G protein βγ subunits: Simplified purification and properties of novel isoforms

The β and γ subunits of heterotrimeric guanine nucleotide-binding regulatory proteins (G proteins) form tightly associated complexes. To examine functional differences among the large number of possible combinations of unique β and γ subunits, we have synthesized and characterized βγ complexes containing γ₅ and γ₇, two widely distributed γ subunits.

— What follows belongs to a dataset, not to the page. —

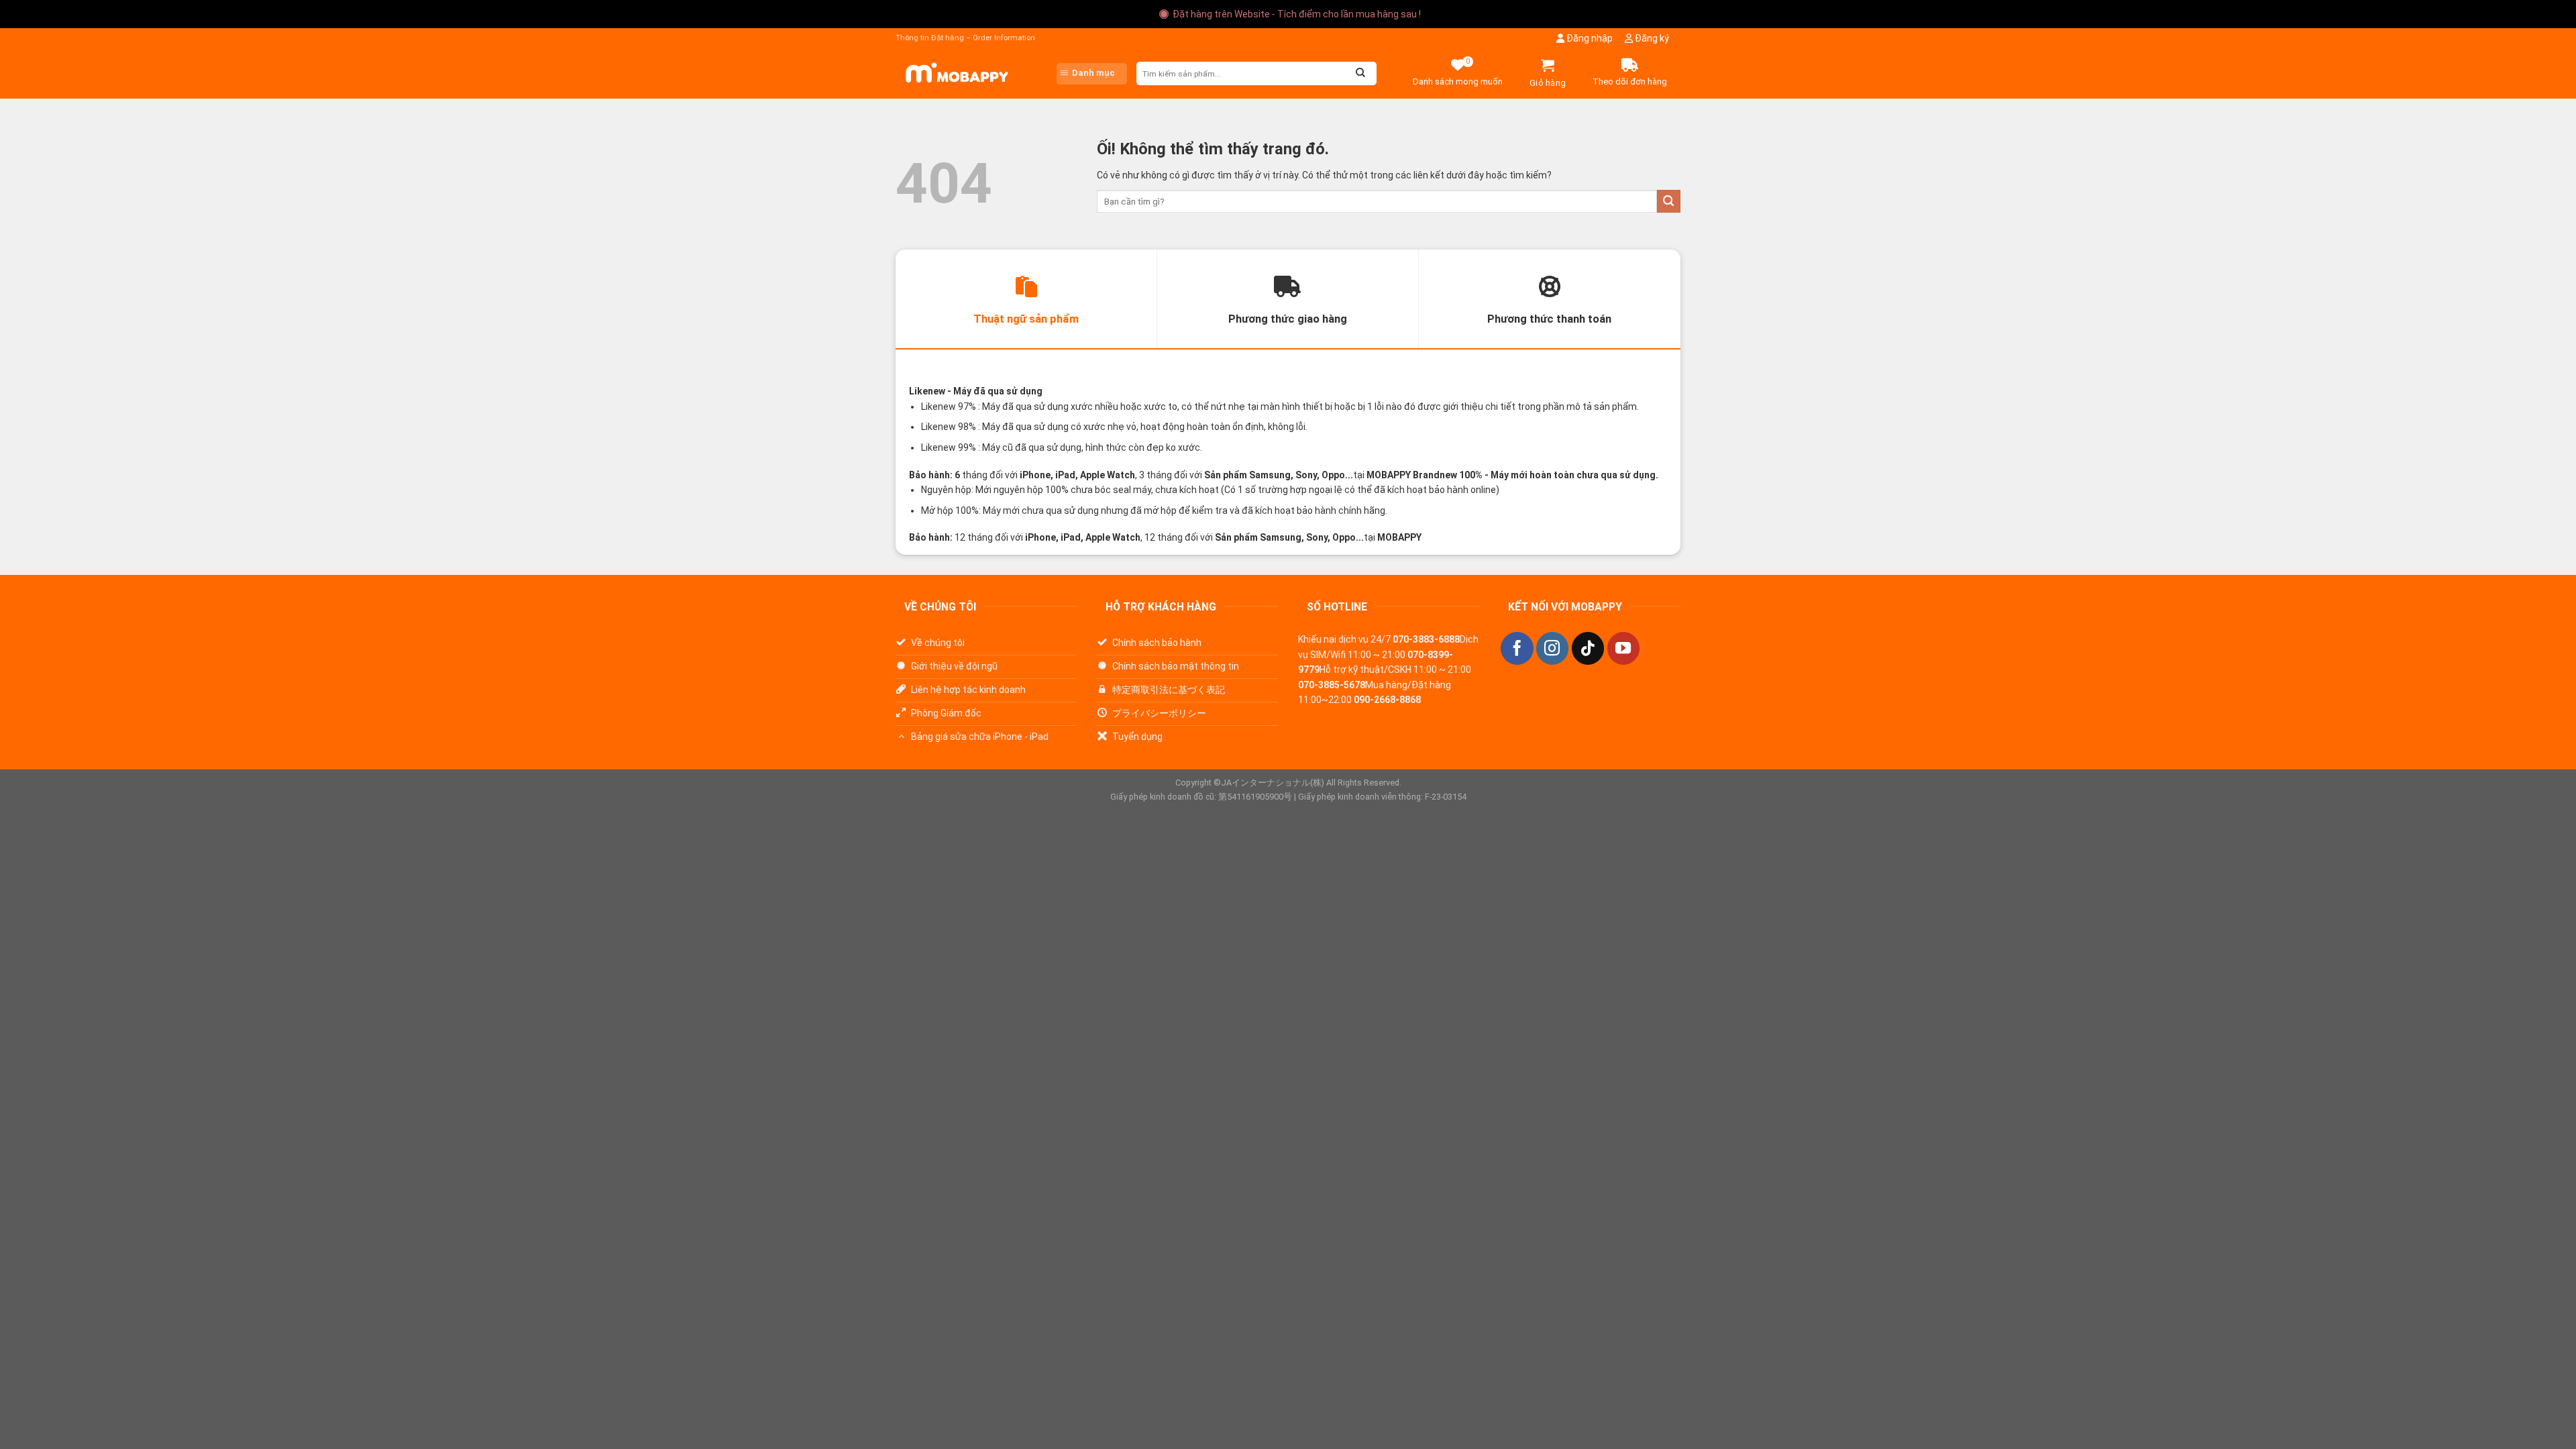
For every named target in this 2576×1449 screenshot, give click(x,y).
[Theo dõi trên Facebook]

When either γ₅ or γ₇ is expressed concurrently with β₁ or β₂ subunits in a baculovirus/Sf9 cell system, all four subunit complexes support pertussis toxin-catalyzed ADP-ribosylation of rG_iα1 (where "r" indicates recombinant), indicating formation of functional complexes. Each of the complexes was purified by subunit exchange chromatography, using the G203A mutant of rG_iα1 as the immobilized ligand. The purified preparations were compared with other recombinant βγ subunits, including β₁γ₁ and β₁γ₁, for their ability to modulate type I and II adenylyl cyclase activities; stimulate phosphoinositide-specific phospholipase Cβ; support pertussis toxin-catalyzed ADP-ribosylation of rG_iα1 and G_oα; and inhibit steady-state GTP hydrolysis catalyzed by G_sα, G_oα, and myristoylated rG_iα2. The results emphasize the unique properties of β₁γ₁. The properties of the complexes containing γ₅ or γ₇ were similar to each other and to those Of β₁γ₁.